Ind. police buy 3-D scanner with grant money

In case of a natural disaster or a search of the building, for instance, having a high-quality digital map help find people

By Lisa Trigg
The Tribune-Star

TERRE HAUTE, Ind. — Though she knows the hallways of her school well, Principal Ronda Foster can see many advantages to having a three-dimensional map of Van Duyn Elementary.

In case of a natural disaster or a search of the building, for instance, having a high-quality digital map could point rescuers to closets or void spaces covered by debris. A scan of the school could also be shared with emergency responders who are not familiar with the building when they arrive at the scene of an incident.

On Tuesday, Foster welcomed Sgt. Jim Cody of the Indiana State Police into the school’s hallways and classrooms with a new scanning and imaging device that can greatly enhance the documentation of the school. As a crime scene investigator assigned to the ISP Laboratory Division and working out of the Putnamville Post, Cody has been trained to use the new equipment in central Indiana. ISP’s northern and southern zones have also received the new equipment.

“Threats to schools are in the mind of the Indiana State Police. We want to keep schools safe,” Cody said as he explained the scanning process and the rationale for the equipment.

The computerized map of the school could be a big asset in case of a hostage situation where someone might be barricaded inside the building, he explained. It’s better than just having a floor plan, because the actual structures of the building can be seen in a 3-D setting. It will take only a couple of days to scan the interior and exterior of Van Duyn Elementary, which is located west of Clinton in Vermillion County.

As part of his work at the school on Tuesday, Cody set up six spheres at different heights, moving the spheres through the building as targets, or connection points, for the lasers in the Faro Brand X330 scanner. The work went on while the children and staff were inside the building going about their regular school day. The images recorded by the device can be downloaded to a database that only police can access.

ISP purchased three scanning devices through a grant from the Indiana Criminal Justice Institute. As part of the grant process, ISP agreed to scan some Indiana schools and store that information to allow a virtual tour of the schools’ physical characteristics for investigative and tactical purposes.

Cody said that while many schools will be added to the database in the future, the more common application of the technology will be at crash sites and crime scenes. The devices will allow lab personnel to scan any crash or crime scene down to the smallest detail — such as spent bullet casings — in 3-D. It will give high-precision 3-D measurement, imaging and documentation of target areas.
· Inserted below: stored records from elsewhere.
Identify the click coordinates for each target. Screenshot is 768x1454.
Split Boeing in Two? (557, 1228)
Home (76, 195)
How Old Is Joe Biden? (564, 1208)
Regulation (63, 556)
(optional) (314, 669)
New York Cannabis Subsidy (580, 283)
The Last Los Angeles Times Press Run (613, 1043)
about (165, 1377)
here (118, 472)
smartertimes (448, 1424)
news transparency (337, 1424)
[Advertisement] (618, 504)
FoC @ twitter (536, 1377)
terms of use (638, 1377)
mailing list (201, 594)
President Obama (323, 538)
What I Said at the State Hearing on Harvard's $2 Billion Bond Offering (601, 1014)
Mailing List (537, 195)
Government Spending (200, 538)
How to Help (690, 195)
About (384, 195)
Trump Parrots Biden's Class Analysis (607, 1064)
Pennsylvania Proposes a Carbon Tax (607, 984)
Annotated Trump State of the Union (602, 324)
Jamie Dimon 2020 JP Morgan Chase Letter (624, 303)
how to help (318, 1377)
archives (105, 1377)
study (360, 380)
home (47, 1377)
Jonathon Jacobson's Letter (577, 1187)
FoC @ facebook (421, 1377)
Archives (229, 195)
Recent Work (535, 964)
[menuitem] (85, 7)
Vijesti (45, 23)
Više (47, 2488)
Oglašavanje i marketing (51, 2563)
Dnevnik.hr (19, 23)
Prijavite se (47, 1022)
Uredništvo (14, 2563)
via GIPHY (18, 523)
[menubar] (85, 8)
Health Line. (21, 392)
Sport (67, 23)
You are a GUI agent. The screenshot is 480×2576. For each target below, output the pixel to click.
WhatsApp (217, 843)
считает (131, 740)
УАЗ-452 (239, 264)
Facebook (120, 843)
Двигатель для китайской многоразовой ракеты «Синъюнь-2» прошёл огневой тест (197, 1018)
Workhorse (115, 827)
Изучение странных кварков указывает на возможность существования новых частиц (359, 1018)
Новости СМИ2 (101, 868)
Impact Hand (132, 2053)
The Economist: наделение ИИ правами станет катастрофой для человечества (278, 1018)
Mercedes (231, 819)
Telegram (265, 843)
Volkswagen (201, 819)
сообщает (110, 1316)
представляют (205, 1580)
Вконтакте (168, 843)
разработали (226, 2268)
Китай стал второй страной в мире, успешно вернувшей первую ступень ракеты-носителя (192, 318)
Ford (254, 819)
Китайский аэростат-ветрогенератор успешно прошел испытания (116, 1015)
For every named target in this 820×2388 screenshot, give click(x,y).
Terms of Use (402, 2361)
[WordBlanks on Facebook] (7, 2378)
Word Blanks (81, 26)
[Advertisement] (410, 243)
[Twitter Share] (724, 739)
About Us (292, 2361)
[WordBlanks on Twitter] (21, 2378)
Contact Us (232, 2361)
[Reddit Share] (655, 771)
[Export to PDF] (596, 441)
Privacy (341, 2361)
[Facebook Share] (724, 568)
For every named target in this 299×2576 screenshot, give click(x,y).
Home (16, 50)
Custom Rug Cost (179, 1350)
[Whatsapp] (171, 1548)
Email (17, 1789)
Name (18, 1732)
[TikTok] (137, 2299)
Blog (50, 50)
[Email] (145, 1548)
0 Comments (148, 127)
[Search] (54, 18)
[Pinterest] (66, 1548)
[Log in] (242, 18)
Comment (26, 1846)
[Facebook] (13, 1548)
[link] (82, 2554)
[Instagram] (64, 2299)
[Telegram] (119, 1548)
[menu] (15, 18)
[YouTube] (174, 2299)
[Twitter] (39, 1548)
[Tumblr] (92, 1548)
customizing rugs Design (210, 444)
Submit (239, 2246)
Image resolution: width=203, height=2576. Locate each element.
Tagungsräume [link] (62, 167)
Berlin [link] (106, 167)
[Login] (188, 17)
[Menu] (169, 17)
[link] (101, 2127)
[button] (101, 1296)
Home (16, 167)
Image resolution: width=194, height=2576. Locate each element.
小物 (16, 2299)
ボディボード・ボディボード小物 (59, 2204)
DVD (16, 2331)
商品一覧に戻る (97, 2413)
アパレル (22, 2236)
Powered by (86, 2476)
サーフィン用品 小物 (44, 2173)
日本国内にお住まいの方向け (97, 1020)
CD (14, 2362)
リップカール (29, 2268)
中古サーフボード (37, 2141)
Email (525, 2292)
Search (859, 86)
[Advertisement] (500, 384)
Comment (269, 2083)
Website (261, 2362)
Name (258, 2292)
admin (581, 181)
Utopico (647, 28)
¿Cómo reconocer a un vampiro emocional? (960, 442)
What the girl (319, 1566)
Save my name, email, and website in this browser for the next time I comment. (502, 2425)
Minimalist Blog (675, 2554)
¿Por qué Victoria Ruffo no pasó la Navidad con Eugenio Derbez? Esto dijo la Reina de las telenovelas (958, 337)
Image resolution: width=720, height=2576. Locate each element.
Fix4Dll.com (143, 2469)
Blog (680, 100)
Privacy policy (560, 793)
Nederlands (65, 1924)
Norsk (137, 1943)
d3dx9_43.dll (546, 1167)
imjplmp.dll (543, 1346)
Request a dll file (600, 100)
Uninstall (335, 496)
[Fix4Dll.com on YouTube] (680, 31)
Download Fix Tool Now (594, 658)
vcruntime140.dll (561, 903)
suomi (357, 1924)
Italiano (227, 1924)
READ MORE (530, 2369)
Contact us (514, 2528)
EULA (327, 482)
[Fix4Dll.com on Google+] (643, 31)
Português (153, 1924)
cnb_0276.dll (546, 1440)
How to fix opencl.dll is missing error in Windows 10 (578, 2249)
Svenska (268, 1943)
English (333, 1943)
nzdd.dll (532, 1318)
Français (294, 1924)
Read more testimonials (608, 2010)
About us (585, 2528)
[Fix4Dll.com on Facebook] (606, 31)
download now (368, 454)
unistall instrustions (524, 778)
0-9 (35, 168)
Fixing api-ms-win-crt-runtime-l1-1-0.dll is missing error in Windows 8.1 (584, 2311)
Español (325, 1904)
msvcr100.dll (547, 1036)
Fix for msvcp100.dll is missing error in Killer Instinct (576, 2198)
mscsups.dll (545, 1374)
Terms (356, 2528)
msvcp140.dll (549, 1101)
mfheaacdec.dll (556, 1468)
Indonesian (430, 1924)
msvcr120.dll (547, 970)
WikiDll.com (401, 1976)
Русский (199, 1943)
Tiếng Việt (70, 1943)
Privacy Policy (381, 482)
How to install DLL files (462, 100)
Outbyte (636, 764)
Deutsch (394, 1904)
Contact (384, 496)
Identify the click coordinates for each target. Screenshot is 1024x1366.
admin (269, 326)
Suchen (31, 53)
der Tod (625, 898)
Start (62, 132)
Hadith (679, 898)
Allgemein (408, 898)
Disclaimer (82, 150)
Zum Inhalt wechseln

The main priority for the devices is to integrate the technology into actual investigations.

Cody said the information would potentially provide a 3-D virtual tour of a crime scene to a jury. It would accurately provide measurements of the scene, and could allow a jury to see the scene as police witness it.

“We can fly the jury through a crime scene or a crash scene, and show them exactly what it was like in an unadulterated state,” he explained.

But, the technology will not be used for all incidents investigated by ISP.

“We won’t scan a burglary or a car-deer accident,” Cody said. “It’s for major crime scenes and major fatalities.”